La gestión deportiva y financiera del Real Madrid ha dejado clara su hoja de ruta en lo que respecta a la cantera. El club blanco ha implementado una estrategia definida bajo la premisa de formar jugadores para posteriormente venderlos, permitiendo que los ingresos generados por estas operaciones sirvan para financiar la llegada de nuevos refuerzos y cubrir los gastos derivados del mercado de fichajes.
En lo que va de este verano, la entidad madrileña ya ha logrado recaudar una cifra confirmada de 108 millones de euros gracias a la salida de diversos jóvenes talentos.
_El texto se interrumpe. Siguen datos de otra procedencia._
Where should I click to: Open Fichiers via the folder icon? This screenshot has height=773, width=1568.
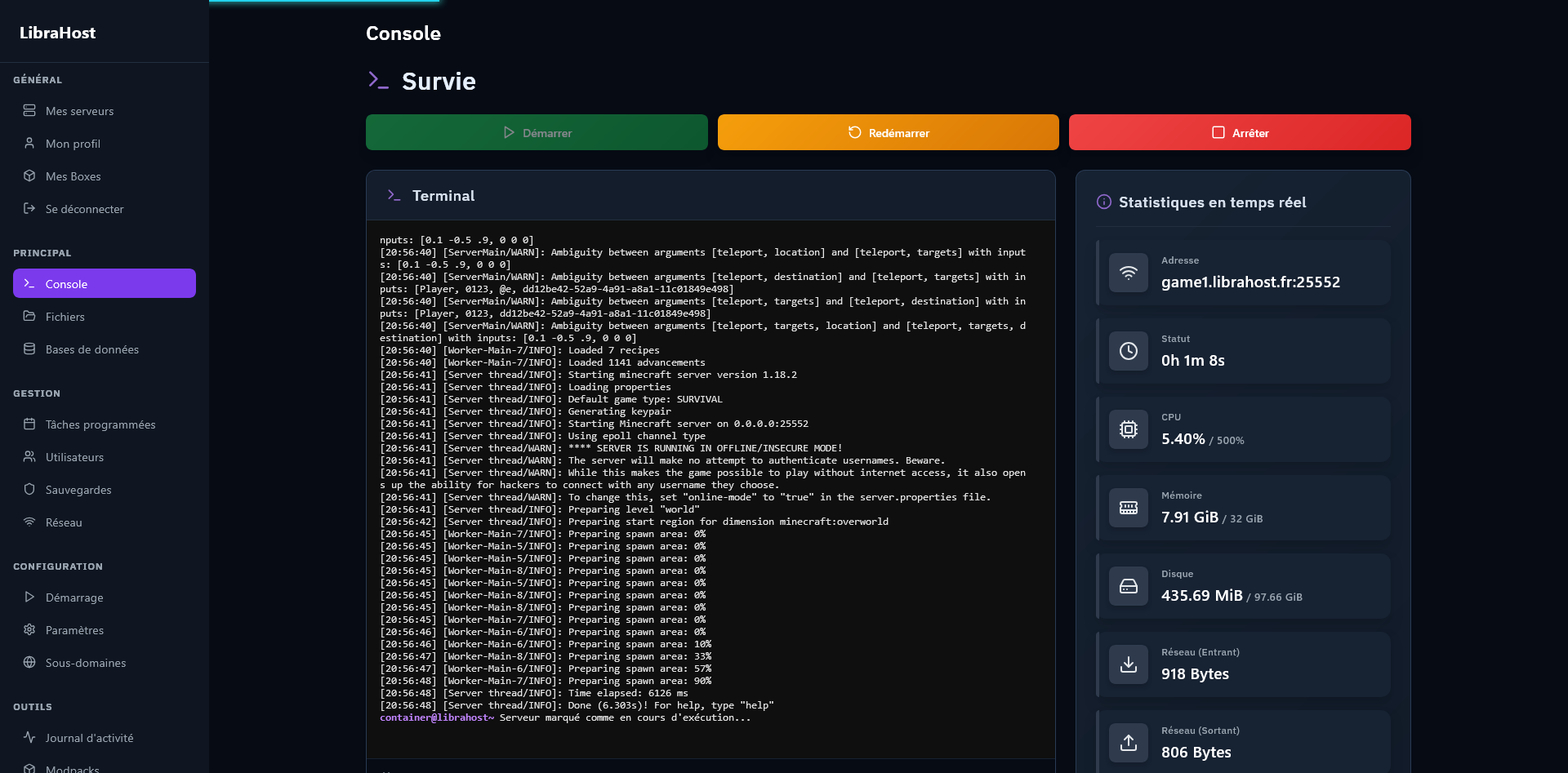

Este volumen de ingresos es el resultado de una serie de operaciones coordinadas que han permitido al club dar salida a jugadores que no tenían un rol protagónico en la planificación deportiva inmediata, pero que mantienen un alto valor en el mercado internacional.
El movimiento más significativo en términos económicos ha sido el traspaso de Nico Paz al Como, una operación que ha reportado al conjunto blanco la cantidad de 60 millones de euros. A esta cifra se suman otros ingresos derivados de porcentajes de ventas anteriores y traspasos directos. En este sentido, la salida de Victor Muñoz al Liverpool ha aportado 20 millones de euros, mientras que el traspaso de Mario Gila al Milan ha sumado otros 15 millones a las arcas del club.
El mercado inglés también ha sido un destino recurrente para los canteranos madridistas. El Bournemouth ha adquirido a dos jugadores del conjunto blanco: Álvaro Rodríguez, por una cifra de 15 millones de euros, y Álex Jiménez, quien se incorporó al equipo inglés por 12,5 millones de euros. Finalmente, en el ámbito nacional, el traspaso de Mario Martín al Getafe ha cerrado este ciclo de ventas iniciales con un ingreso de 3,5 millones de euros.
Sin embargo, la recaudación podría aumentar en el corto plazo. Actualmente, se encuentra muy próxima a resolverse la salida de Fran García hacia el Betis, una operación que supondría un ingreso adicional de 4 millones de euros para el Real Madrid. De concretarse este movimiento, el club alcanzaría la cifra de 112 millones de euros ingresados en apenas diez días de mercado, demostrando la rapidez y eficacia de su estrategia de ventas.
Estos fondos han sido fundamentales para sufragar los costes de los nuevos fichajes realizados por la directiva. Hasta el momento, el Real Madrid ha invertido 55 millones de euros en la incorporación de Cucurella, 20 millones de euros por la llegada de Dumfries y 15 millones de euros abonados al Benfica para cerrar el fichaje de Mourinho. Gracias a la venta de los jóvenes, el club ha podido solventar estos gastos sin necesidad de recurrir a otras fuentes de financiación.
Además de las operaciones ya cerradas, el club blanco aún tiene margen para incrementar su presupuesto. La situación de Sergio Arribas sigue pendiente de resolución. El centrocampista, que ha estado desempeñando sus funciones en el Almería, ha despertado el interés de varios clubes tanto nacionales como europeos. Entre las ofertas recibidas, destaca la del Benfica, que se sitúa en torno a los 25 millones de euros. No obstante, el Real Madrid no percibiría la totalidad de esa cantidad, ya que, debido a los acuerdos establecidos, la mitad de la cifra recaería en el conjunto andaluz.
Esta gestión financiera pone de relieve que el Real Madrid no necesita desprenderse de jugadores fundamentales de su primera plantilla para generar liquidez y hacer caja. El club ha demostrado ser capaz de cuadrar sus cuentas utilizando la venta de futbolistas que ni siquiera han disputado minutos durante la campaña 25/26, optimizando así los recursos de su cantera para mantener la competitividad del equipo principal.